Problem: You need to send messages in the five symbols A, B, C, D, E. The frequencies of each symbol are in this order from most frequent to least frequent. Devise a code that will make the average length of messages as short as possible.
I know that A should have the shortest code, B the next shortest and so on with E having the longest code.
But I don't know what other constraints there are. For example, how should I make it so that the code can be decodable?

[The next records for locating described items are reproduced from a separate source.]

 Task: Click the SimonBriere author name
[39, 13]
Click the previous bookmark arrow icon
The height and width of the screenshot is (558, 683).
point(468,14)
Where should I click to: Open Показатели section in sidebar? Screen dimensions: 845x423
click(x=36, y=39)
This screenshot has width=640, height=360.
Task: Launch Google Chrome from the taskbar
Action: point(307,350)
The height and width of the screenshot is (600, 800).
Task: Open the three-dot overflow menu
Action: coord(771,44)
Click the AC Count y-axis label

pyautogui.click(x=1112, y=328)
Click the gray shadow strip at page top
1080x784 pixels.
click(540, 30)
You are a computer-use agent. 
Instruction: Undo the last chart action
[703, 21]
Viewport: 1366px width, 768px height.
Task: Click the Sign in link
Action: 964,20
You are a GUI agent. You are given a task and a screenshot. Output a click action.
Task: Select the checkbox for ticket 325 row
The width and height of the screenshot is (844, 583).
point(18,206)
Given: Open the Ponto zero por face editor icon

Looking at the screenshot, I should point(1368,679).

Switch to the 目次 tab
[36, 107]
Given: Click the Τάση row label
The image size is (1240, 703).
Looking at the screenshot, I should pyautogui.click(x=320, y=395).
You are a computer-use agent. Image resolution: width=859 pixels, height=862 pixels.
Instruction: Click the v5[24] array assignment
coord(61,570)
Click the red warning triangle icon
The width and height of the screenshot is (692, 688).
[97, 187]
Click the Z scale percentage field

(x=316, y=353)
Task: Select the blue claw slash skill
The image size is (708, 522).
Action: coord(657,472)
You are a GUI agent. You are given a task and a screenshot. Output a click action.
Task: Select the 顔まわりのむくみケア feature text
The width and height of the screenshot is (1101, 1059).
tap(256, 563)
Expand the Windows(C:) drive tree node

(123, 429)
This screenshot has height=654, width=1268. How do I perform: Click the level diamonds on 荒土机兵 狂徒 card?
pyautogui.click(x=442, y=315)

In the same chapter, an example for encoding the genetic code was given, with the assignment as follows:
A 0
C 10
T 110
G 111
(order of frequency is A, C, T, G for genes) Is there a way to turn this into a 5-symbol code?
You need to use what is known as a prefix code, meaning that no code is a prefix for another code. For example, $\{1,61,766,7716\}$ is a valid prefix code because no single code is a prefix to another. An example of an invalid prefix code is $\{1,61,617,1776\}$, because $1$ is a prefix to $1776$, and $61$ is a prefix to $617$.
One simple solution to your problem is to do the following:
$$A\space{0}$$ $$B\space{10}$$ $$C\space{110}$$ $$D\space{1110}$$ $$E\space{11110}$$
This is a valid prefix code. The more frequently a character is used, the less bits it uses. But, if you wanted to devise a more precise code (for example, A has a frequency "score" of $8$, B has a "score" of $6$, C has a "score" of $5$, etc.) a Huffman code can be built using a binary tree.